In our scripture lesson, Jesus was talking to His disciples about His coming death. He knew their concern. What were they going to do without Him? In verse 18 He said, “I will not leave you alone.” The Jerusalem Bible renders that “I will not leave you orphans.” Listen to more of what Jesus said in that setting: “I will come to you.”
“I shall ask the Father, and he will give you another Advocate, to be with you for ever, that Spirit of truth whom the world can never receive since it neither sees nor knows him; but you know him, because he is with you, he is in you. I will not leave you orphans; I will come back to you. In a short time the world will no longer see me, but you will see me because I live and you will live. On that day you will understand that I am in my Father and you in me and I in you.” (John 14:16-20)
The promise and the possibility are clear. Christ has given Himself to us in the Holy Spirit. So let me say it again: God empowers you, and will sustain you to the end and through the end of this life into His blessed eternal kingdom.
I can personally witness to this truth. I have not always been completely faithful to my calling, and I have sometimes misunderstood, but I have sought to be faithful, often taking the road less traveled because I believed that God was calling me. But my last turn in the road -leaving Christ Church and going to Asbury - has been my most dramatic one. For a 60-year-old to accept such a radically different expression of vocation - maybe at 45 or 50, but at 60! - smacks of recklessness.

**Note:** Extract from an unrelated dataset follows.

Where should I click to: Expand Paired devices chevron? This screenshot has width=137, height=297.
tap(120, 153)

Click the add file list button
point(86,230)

But the Lord has been faithful. We have been empowered and sustained.
God is good - all the time. At particular times, when I needed the witness that I was not crazy, Christ was there. I had been at Asbury a couple of months, and the questions were swirling - what in the world am I doing? On a particular day when my confusion was almost debilitating, I met Joy, a young Chinese student. She told me the story of her conversion. She was exuberant and wanted me to know that through a missionary she had gotten a copy of my Workbook of Living Prayer and that had played a tremendous role in sustaining and shaping her spiritual life. she said, “I worked for three years to get to Asbury, never dreaming that the person who wrote the book that had meant so much to me would be my president.”

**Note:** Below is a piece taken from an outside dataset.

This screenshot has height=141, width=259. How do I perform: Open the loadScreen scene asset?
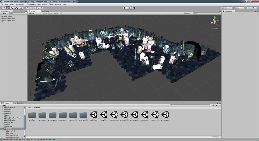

On another occasion, when I needed confirmation that I was following God’s call, another student came to tell me his story. He’s a second-career person - has been a very successful attorney in Cincinnati. He said, “I need to tell you my story” and he did. He was set on fire by an Emmaus experience in Cincinnati. Through that ongoing Emmaus experience and the use of my book Alive in Christ he was spiritually nurtured and called to ministry. With tears in his eyes, he said, “You brought Emmaus to Cincinnati, you wrote that book, and here I am in seminary and I can’t believe it - you’re my president!”
God is good - all the time. Jerry and I have never been happier, never felt more in the stream of God’s grace. We have been empowered and sustained. And you know what? I believe God may make these next 10 years the most fruitful and exciting of my life.
So let me say it all again: God empowers us and will sustain us to the end and through the end into His blessed eternal kingdom. You can count on it.
1) God loves you. That means you are special, you have access to the Father, and you
can be forgiven;
2) God calls you - to discipleship, to witness, to be Christ to others; and
3) God empowers you, and will sustain you to the end and through the end of this life into His blessed eternal kingdom.